" Je me rappellerai toujours, c'était en fin d'après midi. Ça a duré l'éternité, mais finit si tôt. Tu étais tout seul, regardant le ciel gris sombre. "
Cry - Mandy Moore
On s'était bien amusés ce jour là, non? Qu'est ce que je n'aurais pas donné pour pouvoir faire ça tous les jours... Mais non. Toi, Claude et Martin êtes partis alors que Georg, Gustav, Bill et moi avons du partir en tournée. 3 mois. 3 longs mois à rouler toutes les nuits et à enchaîner les concerts la journée. C'était un rythme épuisant pour des jeunes comme nous. Mais nous aimions ça. Si on enlève le fait qu'on ne pouvait pas avoir une minute de paix. On était tout le temps dérangés, que ça soit par un producteur, par la manager ou par des fans folles furieuses. C'est pour ça qu'on a aimé cette soirée. Avec nous, vous étiez naturels. Dis moi... comment me voyais tu?
Le premier mois s'était bien passé. On avait réussit tous nos concerts. Et puis on avait gardé contact tous ensemble. Je pense que c'est que qui nous a aidé. Malheureusement, alors qu'on entamait la deuxième partie de la tournée, Bill est devenu aphone. Voix trop utilisée qu'ils lui ont dit a la clinique. Rapatriement immédiat en Allemagne. Nous avons annulé les concerts qu'ils nous restaient, au grand damne des fans. Les premiers jours, nous sommes restés chez nous, a dormir. Bill ne retrouvait toujours pas sa voix. J'étais inquiet. Et s'il ne la retrouvais jamais? Au bout d'une dizaine de jours, j'ai été le voir dans sa chambre.
- Bill? Je sors. Tu as besoin de quelque chose? lui avais-je demandé.
Il a secoué la tête de gauche a droite en souriant et s'est replongé dans son écriture. Il faisait des chansons pour un nouvel album. J'ai pris mon portable, mes clés, ma veste et suis sorti. Direction le parc. Le soleil inondait les arbres de ses rayons, réchauffant le c½ur des gens. Quand je suis arrivé, il n'y avait que Georg et Claude. J'ai demandé ou tu étais.
- Surement chez elle! m'avait répondu Claude.
- Ou est-ce? l'interrogeais-je alors.
- Pas très loin. Tu prends la rue marchande, puis la deuxième à droite et lorsque tu arrive devant une maison aux volets rouges tu sonnes, me lança-t-il avec un clin d'½il.

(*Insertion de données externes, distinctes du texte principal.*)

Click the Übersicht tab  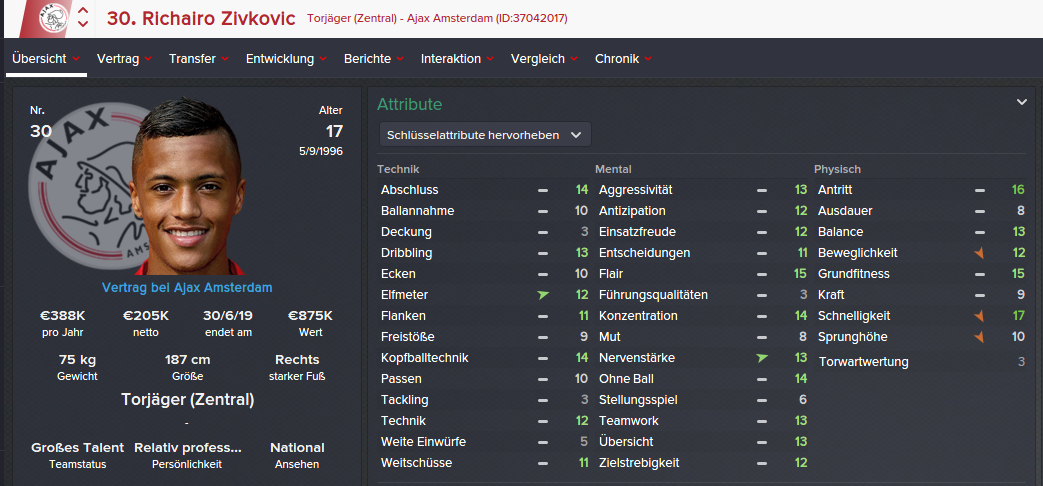tap(45, 59)
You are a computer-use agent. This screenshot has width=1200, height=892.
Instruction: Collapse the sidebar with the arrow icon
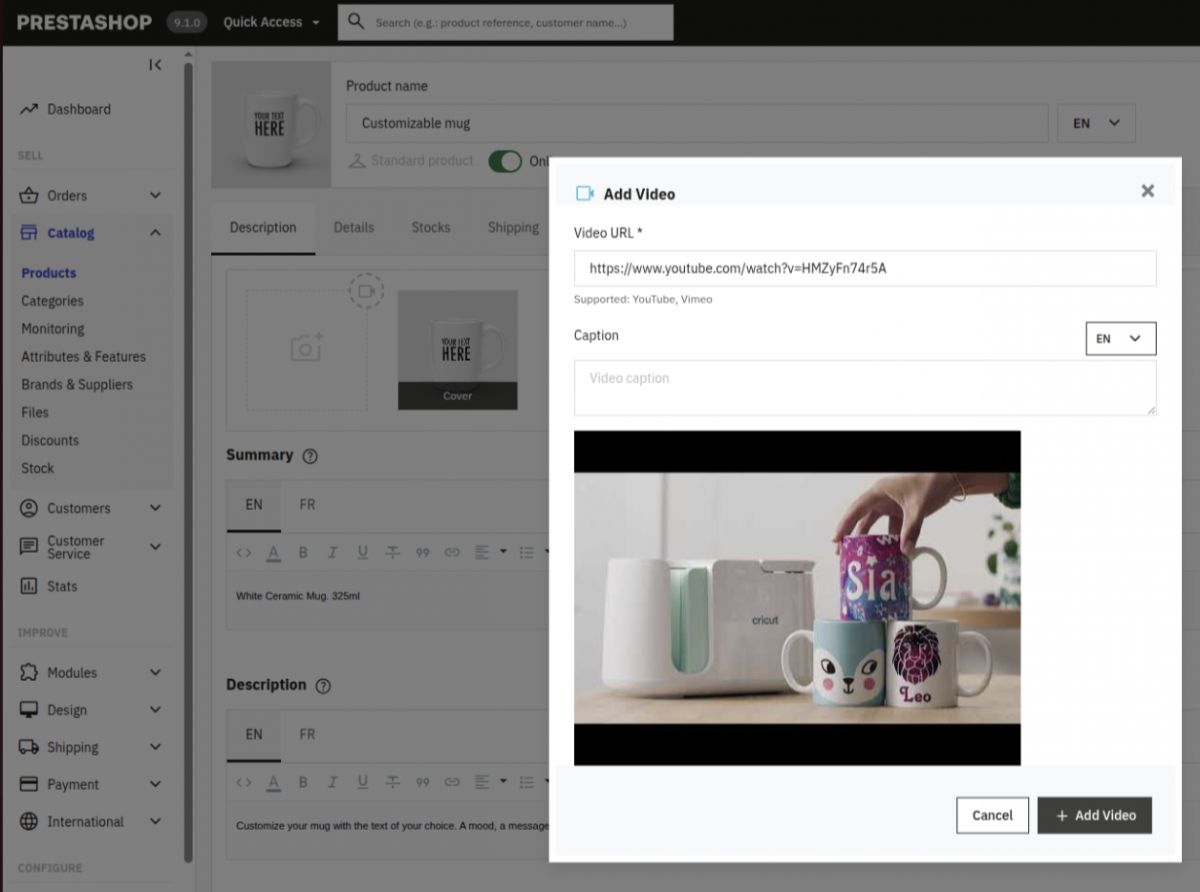tap(155, 65)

Je l'ai remercié et me suis dirigé vers cette maison aux volets rouges. J'étais devant au bout de quelques minutes. Je souriais tout seul, heureux a l'idée de me taper a nouveau des barres. J'ai frappé. Une femme d'une quarantaine d'année m'a ouvert. J'ai été frappé par la ressemblance qui vous liait. Sauf qu'elle, elle était beaucoup plus féminine que toi... Elle m'a sourit avant de me demander la raison de ma venue. Je lui ai expliqué vite fait et elle m'a montré la direction de ta chambre. J'ai enjambé les marches quatre à quatre et suis entré dans ta chambre. Je m'en rappelle parfaitement. Je me suis arrêté d'un coup. Tu étais la, a moitié dénudée, les yeux fermés par le plaisir, des petits gémissements s'échappaient de tes lèvres. Au dessus de toi une fille, blonde, t'embrassant la poitrine tout en caressant l'intérieur de tes cuisses. Si ça n'avait pas été moi, j'aurais sûrement rit de la situation. Mais non. Moi j'ai tout simplement rougit de honte. Je me répétais sans cesse " Ça m'apprendra à ne jamais frapper aux portes ".
- Tom?
- Bonjour Mike... avais-je bafouillé.
- Qu'est ce que tu fais là?
- Euh... C'est... Claude qui m'a donné ton adresse... On est rentrés plus tôt que prévu... Et enfin... Je... J'voulais pas... Vous déranger... Je pensais pas...
- C'est bon Tom déstresse, avais tu rit. Je te présente Emilia.
- Enchantée, m'avait-elle susurré. Tu veux te joindre à nous?
J'ai écarquillé les yeux alors que toi tu riais, tout en lui disant d'arrêter de me taquiner. Vous étiez toujours a moitié déshabillées, mais ça ne vous gênait pas. Moi si. Tu étais en soutien-gorge et elle en petite culotte. Je ne pouvais m'empêcher de regarder. Pourquoi te cachais tu alors que tu étais bien faite? Je ne connaissais pas encore la réponse à cette question. Tu m'as rappelé a l'ordre en me demandant d'attendre dehors deux minutes. J'ai obéit, en état de choc. Je ne comprenais pas pourquoi tu n'avais rien dit de ton homosexualité. Au bout de quelques minutes, la porte de ta chambre s'est ouverte. Tu as embrassé Emilia et l'a laissé partir.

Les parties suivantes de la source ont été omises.